The data:

◇ ◇ ◇ ◇ ◇ ◇ ◇

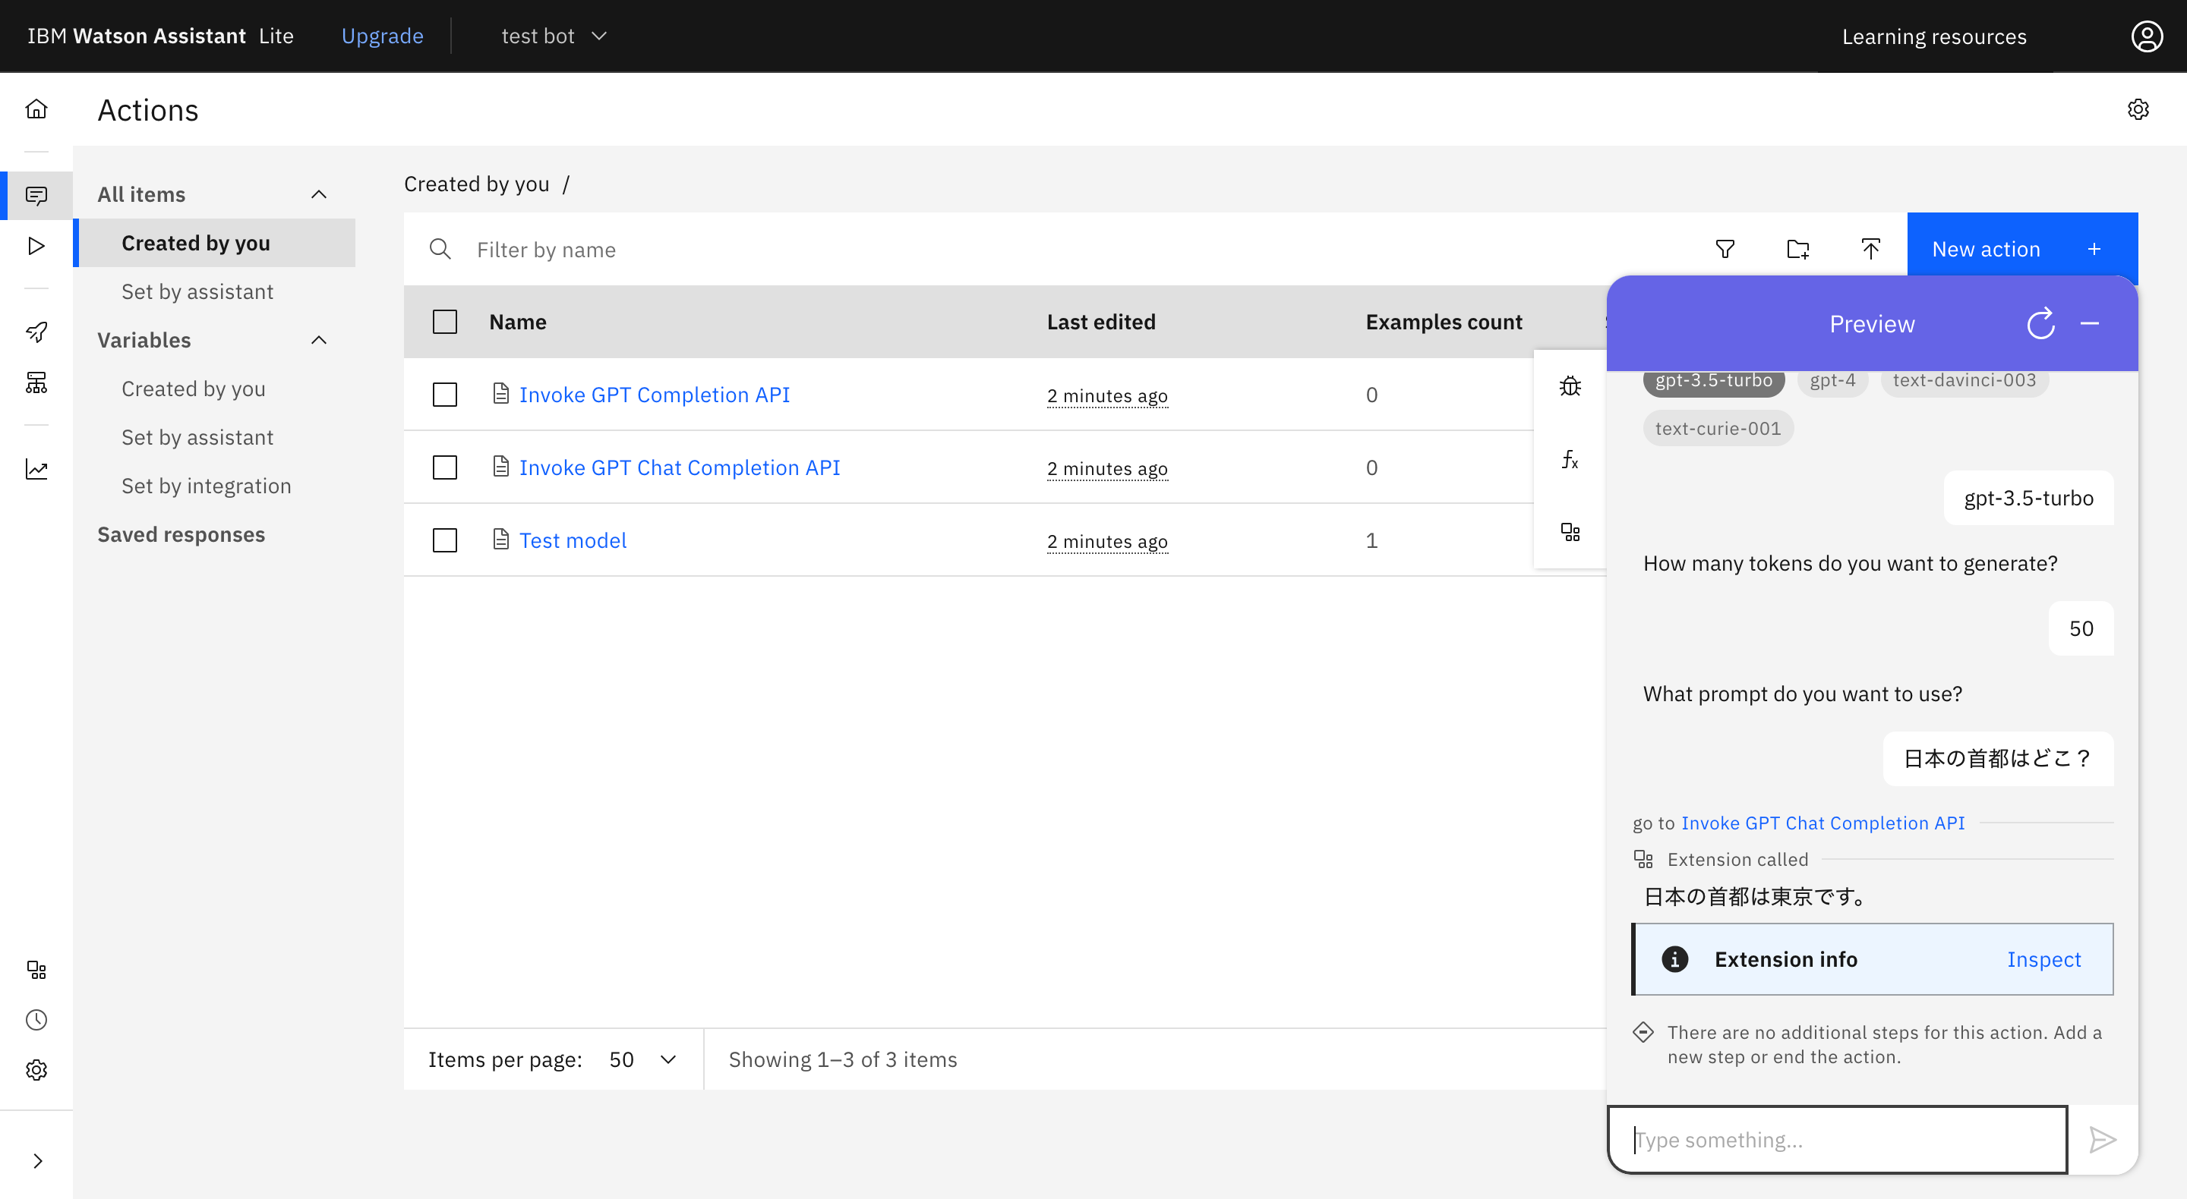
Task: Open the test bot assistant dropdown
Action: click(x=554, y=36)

◇ ◇ ◇ ◇ ◇ ◇ ◇

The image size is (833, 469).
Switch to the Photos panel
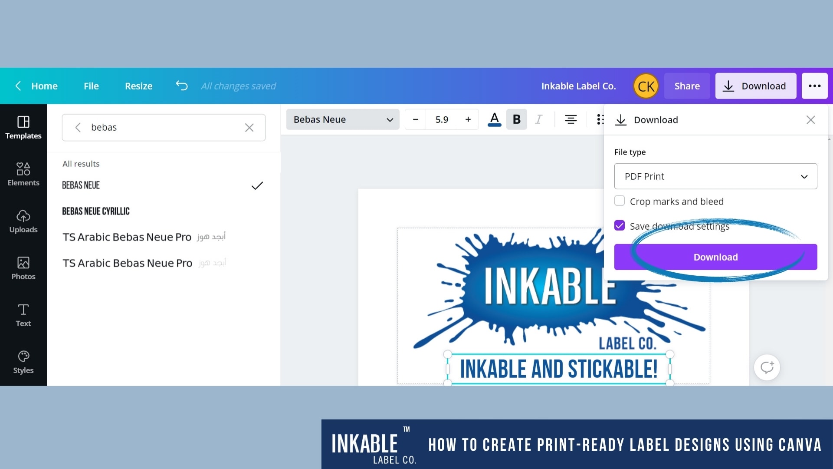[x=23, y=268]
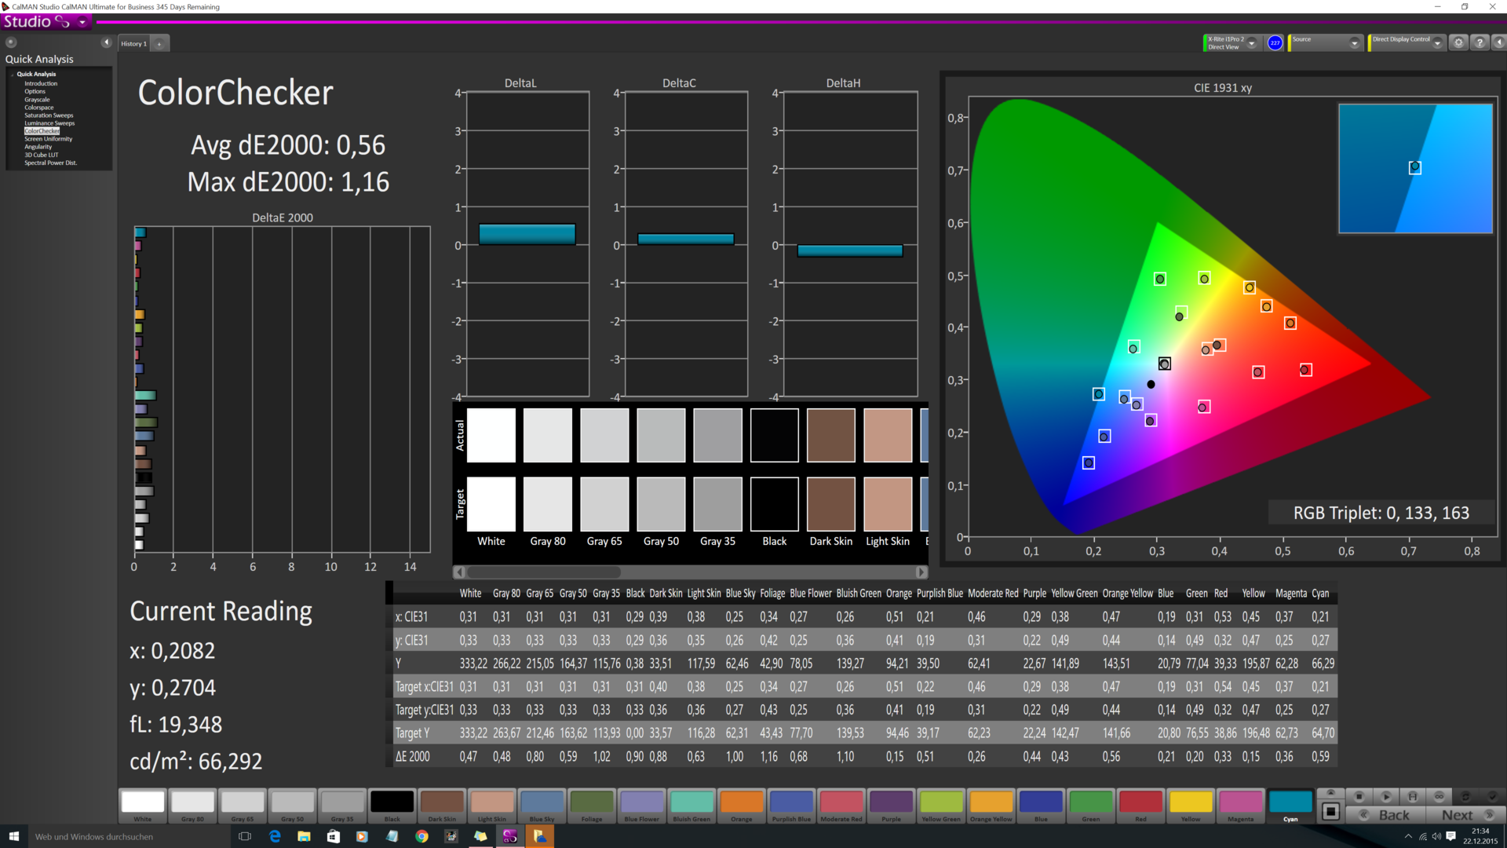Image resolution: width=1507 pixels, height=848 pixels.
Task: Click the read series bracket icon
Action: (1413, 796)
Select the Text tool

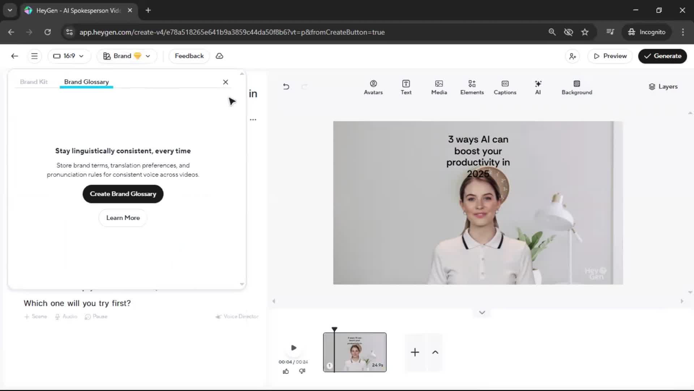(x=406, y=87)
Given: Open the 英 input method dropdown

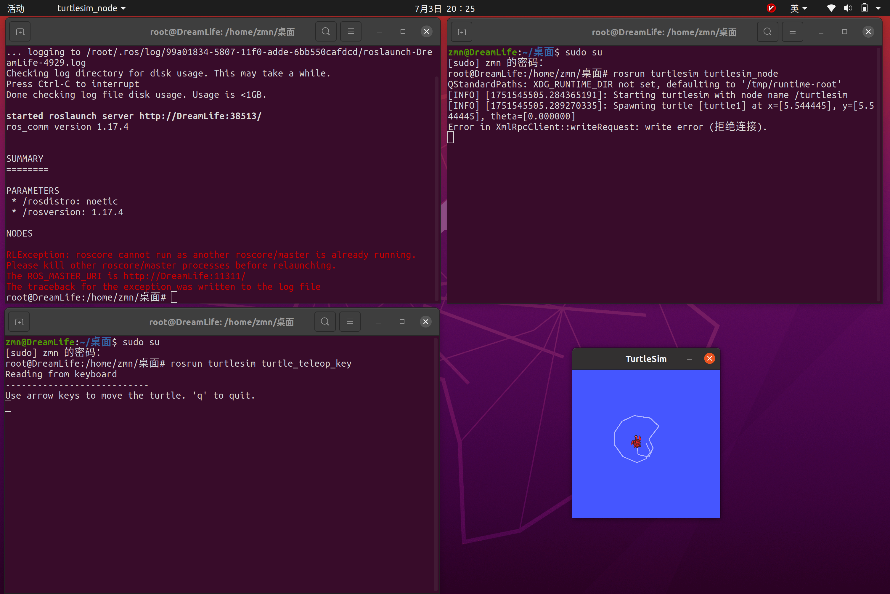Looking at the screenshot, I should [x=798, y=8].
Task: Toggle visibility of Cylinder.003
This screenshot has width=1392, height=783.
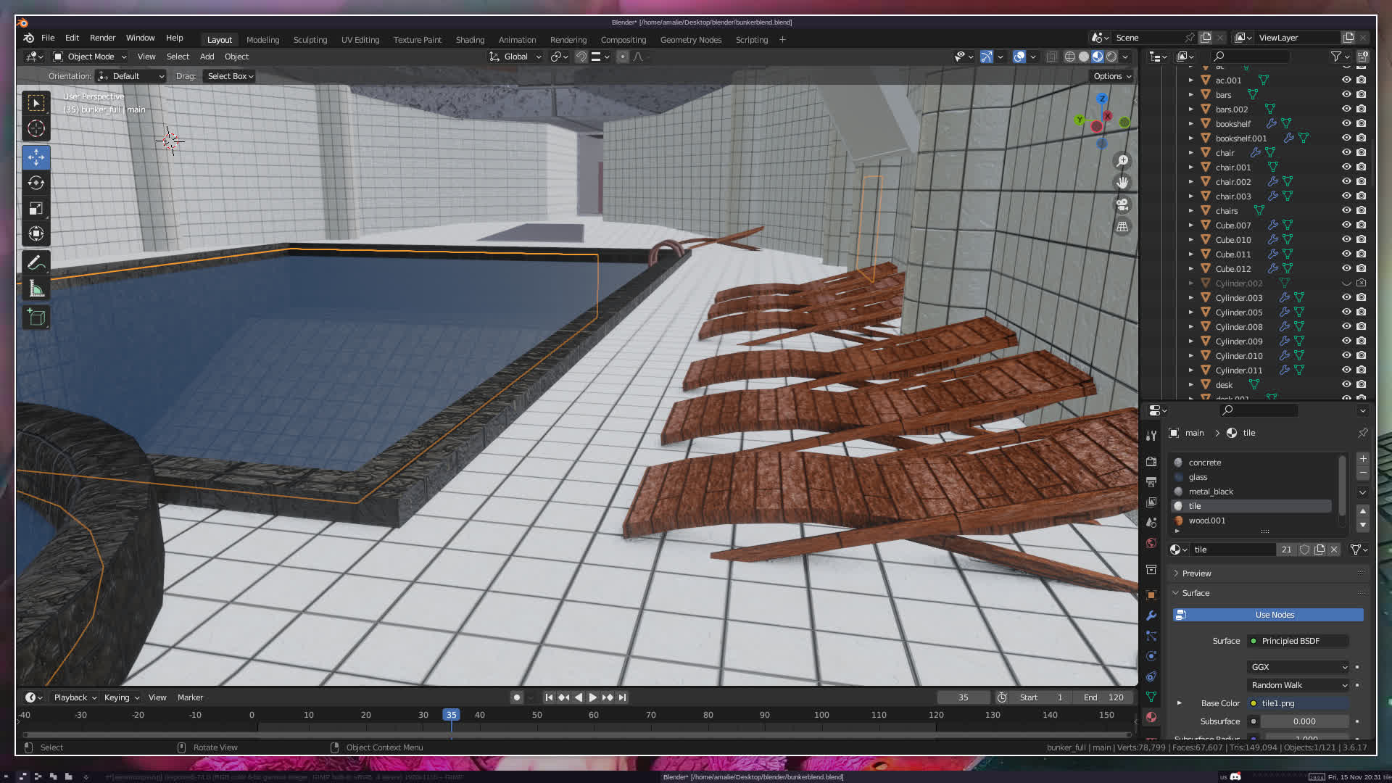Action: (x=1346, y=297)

◇ ◇ ◇ ◇ ◇ ◇ ◇

Problem to work on: In the entries above, find the line containing "The image size is (833, 469)." and the line containing "Task: Toggle visibility of Cylinder.003", then copy both and every line between them exactly, without any picture.

Task answer:
The image size is (833, 469).
Switch to the Photos panel
[x=23, y=268]
Image resolution: width=1507 pixels, height=848 pixels.
Task: Click the read series bracket icon
Action: (1413, 796)
Select the Text tool

(x=406, y=87)
Given: Open the 英 input method dropdown

Looking at the screenshot, I should [x=798, y=8].
Task: Toggle visibility of Cylinder.003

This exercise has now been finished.